Emily is an established research scientist with an international reputation and over fifteen years’ experience of co-ordinating and executing collaborative research into companion animal behaviour and welfare.

She has spent the last decade trying to understand how and why our pets behave as they do, playing a key role in advancing the knowledge base in companion animal behaviour and welfare. Emily is particularly interested in understanding how we can improve the lives of our pets, by predicting, preventing and treating the psychological disorders experienced by a significant proportion of pets.

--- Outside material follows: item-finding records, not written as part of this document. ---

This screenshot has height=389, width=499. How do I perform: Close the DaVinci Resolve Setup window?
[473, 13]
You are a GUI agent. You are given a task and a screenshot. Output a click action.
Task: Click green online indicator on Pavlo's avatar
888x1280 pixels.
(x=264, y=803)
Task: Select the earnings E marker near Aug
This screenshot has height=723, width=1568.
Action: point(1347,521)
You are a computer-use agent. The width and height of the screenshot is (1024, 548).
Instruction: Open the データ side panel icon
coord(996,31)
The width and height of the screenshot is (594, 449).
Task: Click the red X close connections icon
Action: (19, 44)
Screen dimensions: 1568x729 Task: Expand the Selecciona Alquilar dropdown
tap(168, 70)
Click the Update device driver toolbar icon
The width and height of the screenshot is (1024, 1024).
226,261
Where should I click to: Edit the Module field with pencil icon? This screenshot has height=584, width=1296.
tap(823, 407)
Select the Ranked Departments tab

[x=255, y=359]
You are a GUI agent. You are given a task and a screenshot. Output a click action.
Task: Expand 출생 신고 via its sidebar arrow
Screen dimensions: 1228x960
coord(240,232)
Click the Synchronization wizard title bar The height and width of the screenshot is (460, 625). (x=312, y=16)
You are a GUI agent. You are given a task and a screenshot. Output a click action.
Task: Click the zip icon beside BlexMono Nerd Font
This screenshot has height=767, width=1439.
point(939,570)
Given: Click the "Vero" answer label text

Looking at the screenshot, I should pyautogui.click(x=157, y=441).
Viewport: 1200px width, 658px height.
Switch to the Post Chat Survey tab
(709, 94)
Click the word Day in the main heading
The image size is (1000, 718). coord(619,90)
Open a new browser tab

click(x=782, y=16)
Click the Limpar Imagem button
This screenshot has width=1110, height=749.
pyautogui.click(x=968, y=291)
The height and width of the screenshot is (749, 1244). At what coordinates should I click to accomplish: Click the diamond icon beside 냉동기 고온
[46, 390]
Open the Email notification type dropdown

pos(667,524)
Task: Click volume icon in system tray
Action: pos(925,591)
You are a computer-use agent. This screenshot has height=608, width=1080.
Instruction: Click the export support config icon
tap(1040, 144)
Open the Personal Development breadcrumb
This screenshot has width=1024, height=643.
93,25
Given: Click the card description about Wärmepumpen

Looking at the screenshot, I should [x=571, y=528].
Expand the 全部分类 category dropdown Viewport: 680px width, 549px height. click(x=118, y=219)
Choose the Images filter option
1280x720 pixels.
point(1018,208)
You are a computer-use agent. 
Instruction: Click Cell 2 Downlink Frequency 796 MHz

Whilst there is a plethora of advice and behavioural modification protocols available to dog owners from sources such as the internet and magazines, few have received scientific scrutiny and Emily was one of the first pioneering researchers to scientifically validate treatment protocols for separation-related behaviour problems. In addition to her more applied work, Emily has also taken a leading role in more fundamental research into novel cognitive measures of welfare assessment such as cognitive biases and is currently developing research proposals which will utilise the new functional MRI facility at the veterinary school to investigate the proximal neural mechanisms driving dog-human social interaction.

  

 Specific research interests include:

  • Development of social behaviour in puppies, particularly the influence of early environment on adult behaviour
  • Welfare of dogs and cats in rehoming organisations
  • Development and treatment of problematic behaviours such as noise fears, aggressive behavior, inappropriate elimination and separation-related behavior in companion animals
  • Investigating the effects of different training methods used to train dogs
  • Developing methods for assessing the quality of life of companion animals

Research impact

Recognising that researchers working in veterinary science have an ethical obligation to make their research findings widely known and acted upon, Emily shares the benefits of her work through extensive public engagement, working with dog owning members of the public, charities and regulators. Her first significant media project was in 2013 when she became involved with the long running Channel 4 series, Dogs: Their Secret Lives, a series about dogs, their owners and the problems that they can sometimes encounter together! The great thing about this unique series was that it explored these issues scientifically, as well as providing helpful tips for owners

http://www.channel4.com/programmes/dogs-their-secret-lives 

          

Since then Emily has been involved both on and off screen on a variety of different programmes about companion animals, from those focusing on the importance of the early weeks of life in determining adult behaviour, such as The Secret Lives of Puppies and Kittens (Ch5) and Puppy Secrets: The First Six Months (ITV), to documentaries portraying the natural history of dogs, Dogs: The Untold Story (Discovery International) and most recently Me and My Dog: The Ultimate Contest and Countryfile Spring Diaries for BBC2.

  

Clinical Work:

As a Certificated Clinical Animal Behaviourist (CCAB) Emily helps owners to deal with a wide range of problematic behaviours, from pets that run and hide at the sound of fireworks or become distressed when left home alone, to those that show aggressive responses to people or other animals.

 

 With 21st Century lifestyles and owner expectations arguably placing more psychological pressure on pet dogs than ever before, it is clear that the development of this field is essential if the psychological welfare of pet dogs is to be protected.